March 19, 2018

We should all be concerned about the water crisis in Ghana

Ghana Water Company Limited (GWCL) announced its intention to ration water supply to certain communities due to the lack of rainfall which has led to open water bodies drying up. This is not the first time that GWCL has had to take these measures to minimise the risk of a water crisis in Ghana. If the history of drought is anything to go by, we should all be concerned about what now seems to be a yearly occurrence.  

In 2014 the breakdown of the Weija treatment plant led to acute water shortages in Accra. In 2015 GWCL warned of the potential water shortage across the country by 2025 if measures were not put in place to reduce the pollution of water bodies. In 2016 several regions were affected by water shortages with Nsawam being hit the worst and last year the Tano river dried up for the first time in 40 years at the time when three other regions were also facing water shortages.

As with most news stories in the country, everyone soon forgets after the hype dies down until the following year when the water crisis in Ghana hits again.

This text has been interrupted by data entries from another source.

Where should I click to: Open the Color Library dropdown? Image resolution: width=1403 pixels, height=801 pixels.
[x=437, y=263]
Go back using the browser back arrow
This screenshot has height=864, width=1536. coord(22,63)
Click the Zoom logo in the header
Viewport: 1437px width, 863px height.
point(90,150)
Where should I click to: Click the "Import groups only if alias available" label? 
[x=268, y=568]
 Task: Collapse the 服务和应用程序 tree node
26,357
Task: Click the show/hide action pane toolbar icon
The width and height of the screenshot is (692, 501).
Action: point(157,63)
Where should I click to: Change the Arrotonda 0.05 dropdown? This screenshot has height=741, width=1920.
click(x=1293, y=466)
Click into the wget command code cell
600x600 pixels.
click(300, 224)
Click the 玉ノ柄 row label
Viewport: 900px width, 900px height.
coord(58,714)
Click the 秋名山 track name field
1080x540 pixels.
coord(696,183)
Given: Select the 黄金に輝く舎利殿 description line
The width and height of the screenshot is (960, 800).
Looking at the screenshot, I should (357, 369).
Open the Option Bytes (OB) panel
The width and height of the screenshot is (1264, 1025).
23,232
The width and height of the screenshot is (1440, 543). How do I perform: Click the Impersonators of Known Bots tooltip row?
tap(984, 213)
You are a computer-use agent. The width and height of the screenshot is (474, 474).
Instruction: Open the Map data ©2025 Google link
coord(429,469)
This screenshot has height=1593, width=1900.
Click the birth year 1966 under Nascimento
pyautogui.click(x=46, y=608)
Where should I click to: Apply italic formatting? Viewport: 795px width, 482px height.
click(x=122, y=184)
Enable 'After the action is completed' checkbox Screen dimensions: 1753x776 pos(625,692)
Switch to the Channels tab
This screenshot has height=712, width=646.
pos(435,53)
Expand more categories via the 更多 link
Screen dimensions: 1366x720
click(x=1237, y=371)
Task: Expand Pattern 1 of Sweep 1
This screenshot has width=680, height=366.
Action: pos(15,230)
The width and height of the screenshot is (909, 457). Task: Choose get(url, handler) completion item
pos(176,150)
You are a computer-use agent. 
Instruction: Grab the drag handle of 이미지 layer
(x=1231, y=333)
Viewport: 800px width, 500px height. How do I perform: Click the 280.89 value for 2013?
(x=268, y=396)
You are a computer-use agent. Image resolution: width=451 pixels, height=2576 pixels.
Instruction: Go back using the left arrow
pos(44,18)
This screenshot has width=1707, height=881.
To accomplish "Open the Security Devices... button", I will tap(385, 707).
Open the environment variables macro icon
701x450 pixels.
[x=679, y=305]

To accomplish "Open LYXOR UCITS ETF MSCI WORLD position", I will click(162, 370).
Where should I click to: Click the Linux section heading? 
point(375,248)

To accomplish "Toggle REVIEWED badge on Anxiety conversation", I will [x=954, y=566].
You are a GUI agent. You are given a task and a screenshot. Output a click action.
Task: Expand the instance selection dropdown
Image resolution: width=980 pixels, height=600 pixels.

It’s the start of 2018 and once again here we are with headlines warning of a water crisis in Ghana. As is common with humanitarian crisis, it is always the underserved communities or the disadvantaged in society who are hit worse. But let’s not forget the implications of a water crisis in Ghana on food production and health which puts the whole nation at risk of famine and disease.  The announcement by GWCL to ration water supply is a good occasion to have another conversation about climate change and the human factor.

Whether the water shortage is due to the break down of a treatment plant, the lack of rainfall or elevated levels of pollutants in our water bodies we all need to be aware and responsible in our everyday activities that contribute to climate change and water shortage to alleviate the burden.

So next time you move your vehicle for a 2km journey with an hour in traffic consider walking the distance (your body will thank you for it). Perhaps you can support the educational campaign on illegal mining activities. How about you encourage your neighbour to harvest and use rain water. Better still plant a tree to compensate for the several others we’re cutting down.  If no one thanks you today, generations to come will forever be grateful.